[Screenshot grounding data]
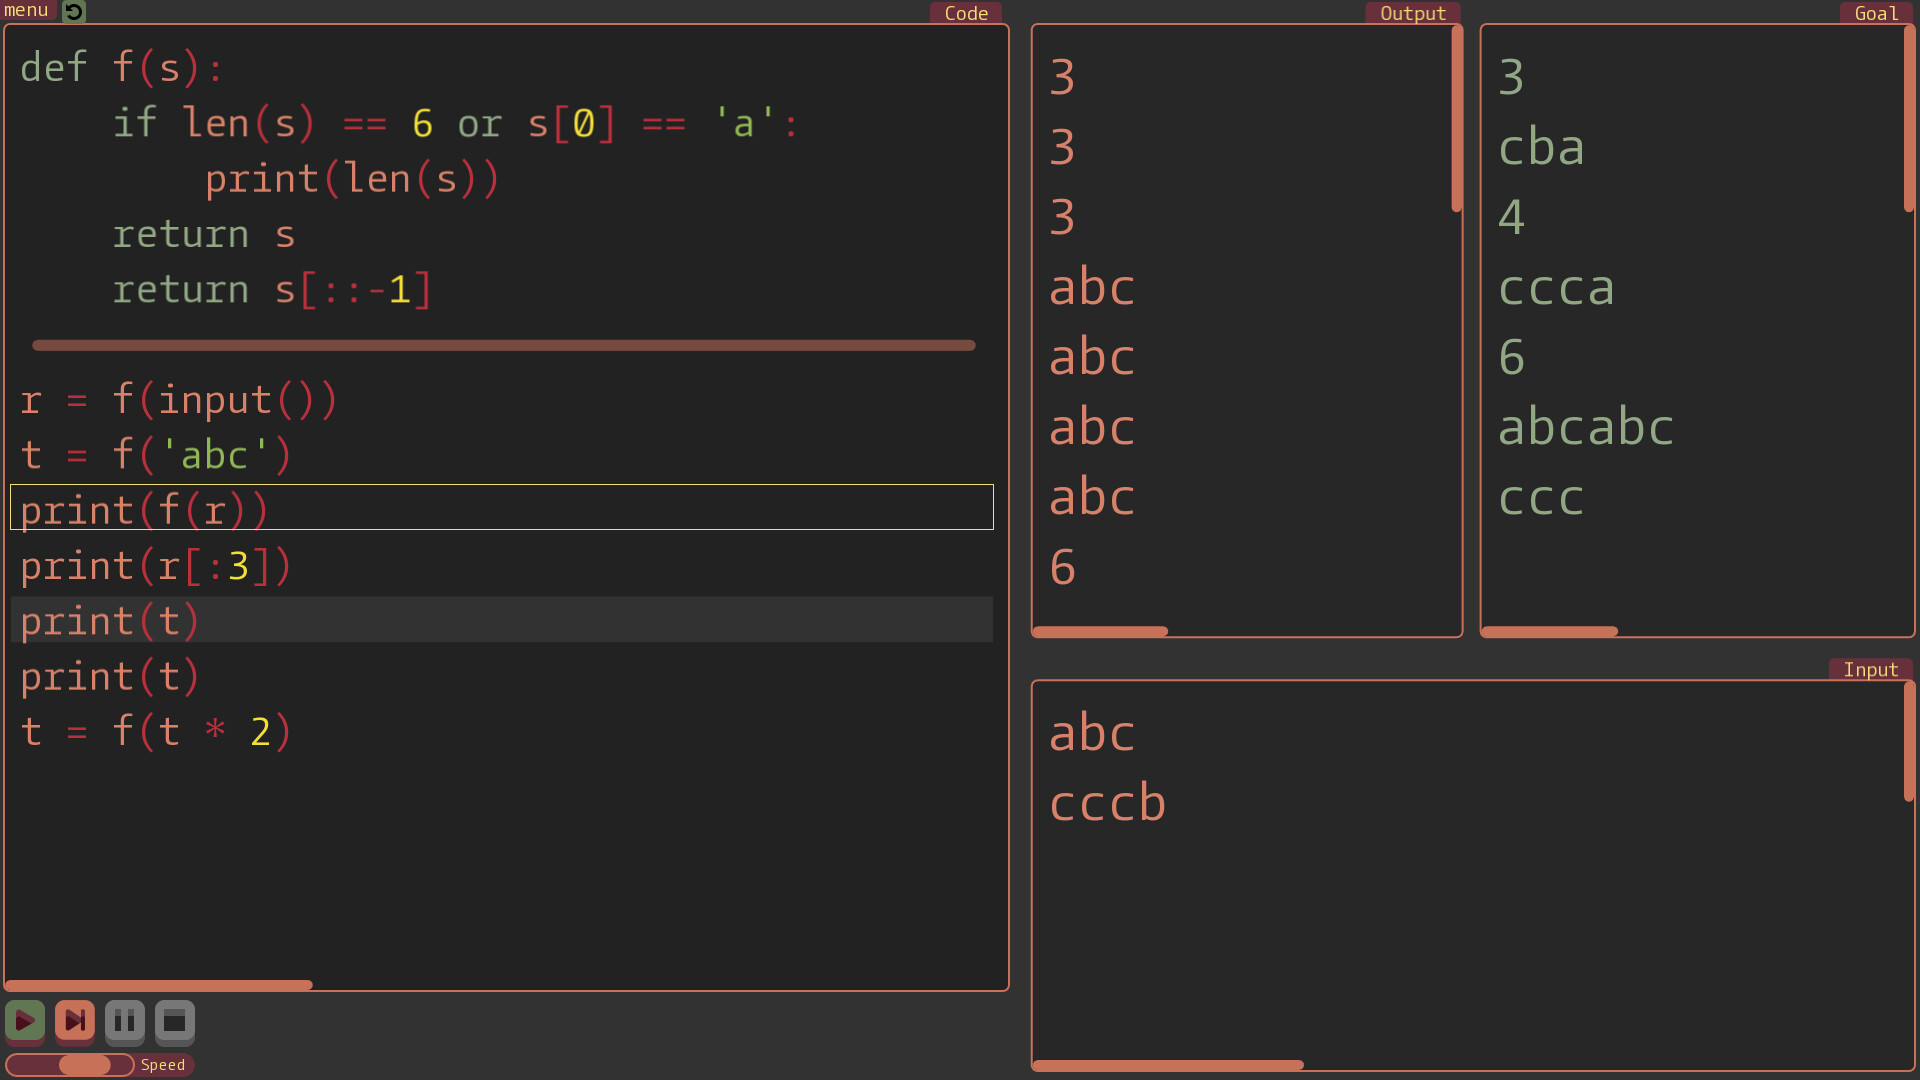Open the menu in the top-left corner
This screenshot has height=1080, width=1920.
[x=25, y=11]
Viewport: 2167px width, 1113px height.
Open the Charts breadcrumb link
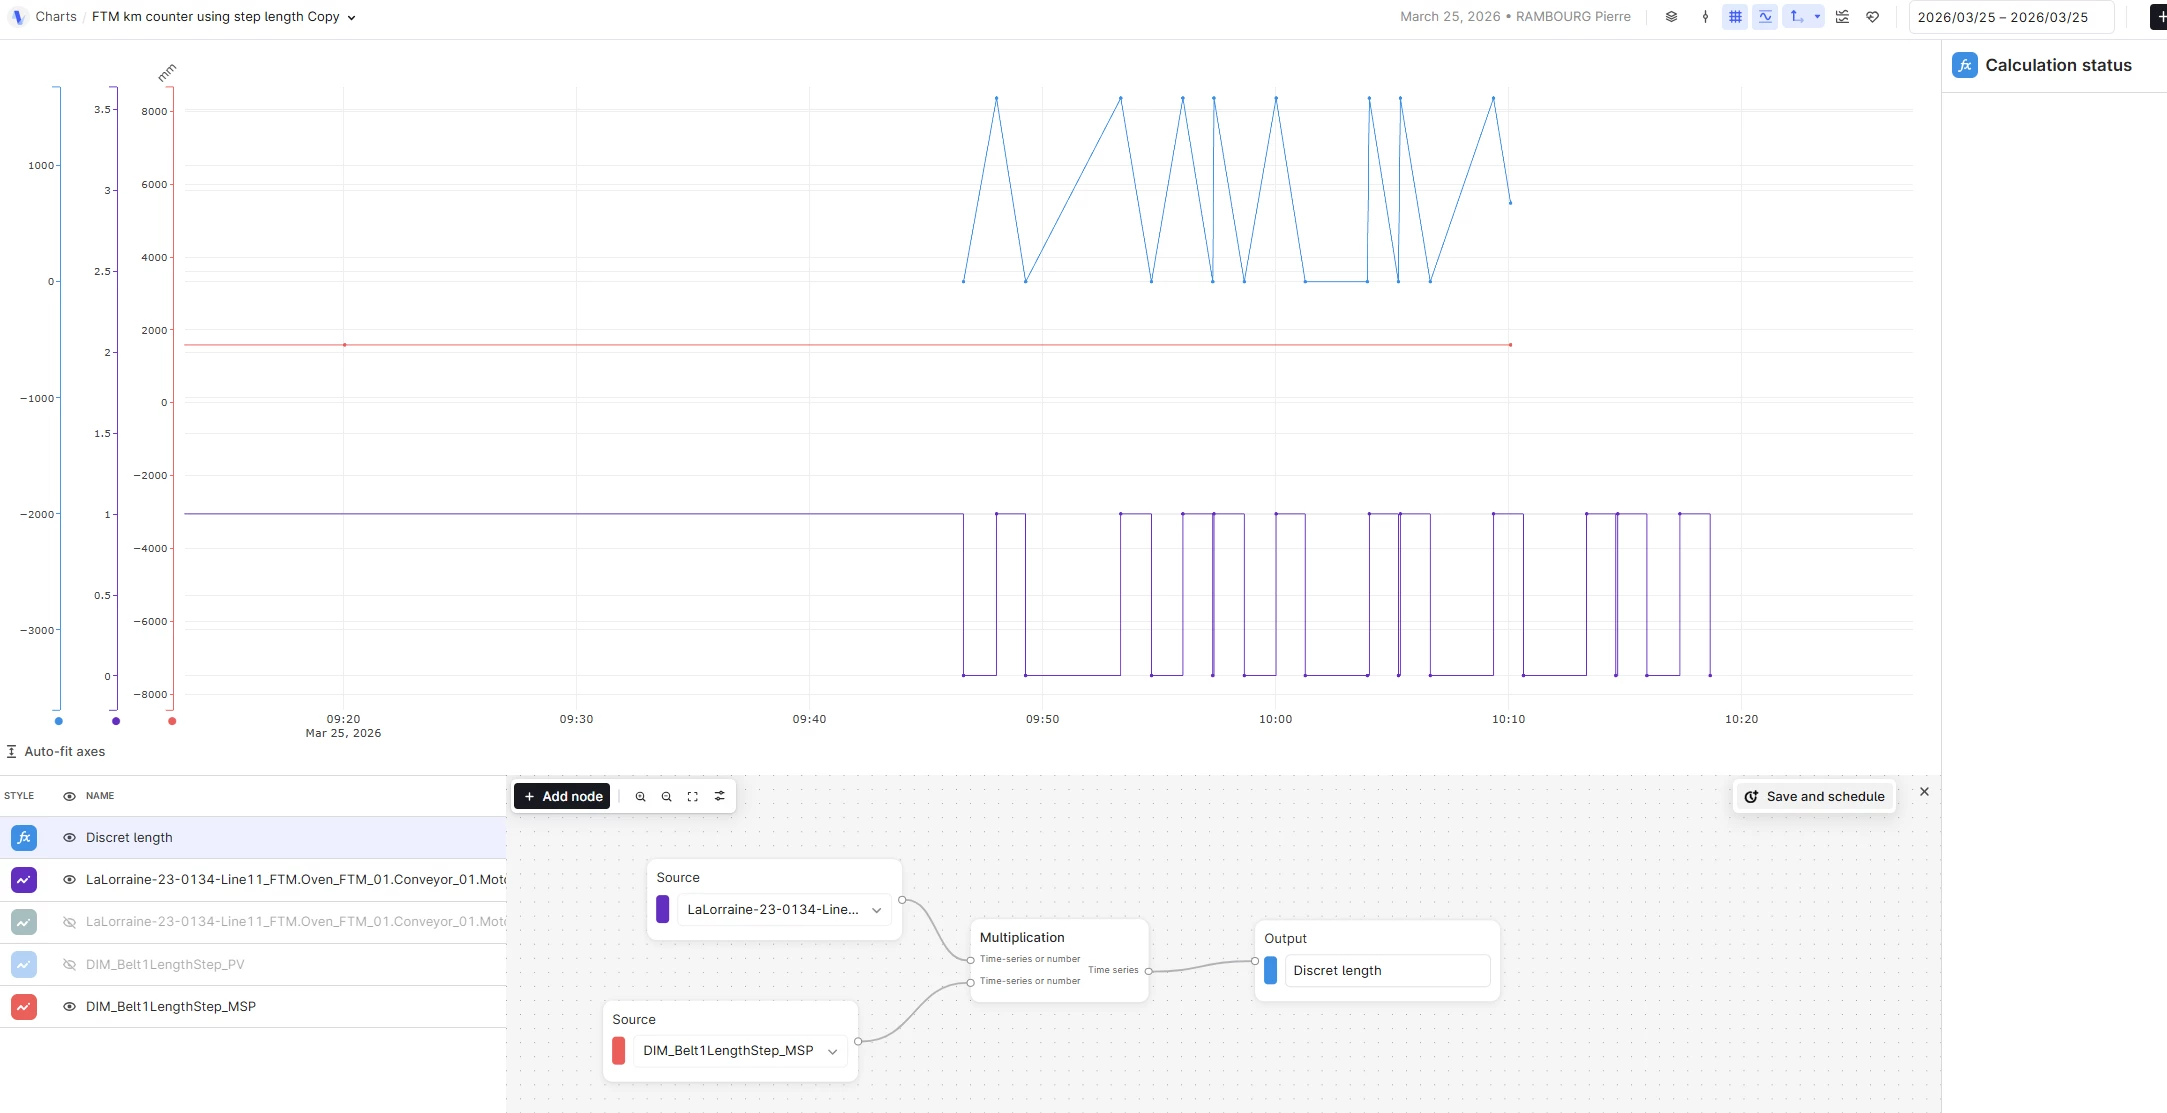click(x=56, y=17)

• [ACTION ITEM] Leave out the pictures, and extract exactly the lines from the one with "Viewport: 2167px width, 1113px height." through the end of the records, both ends included.

• [EXPECTED OUTPUT]
Viewport: 2167px width, 1113px height.
Open the Charts breadcrumb link
click(x=56, y=17)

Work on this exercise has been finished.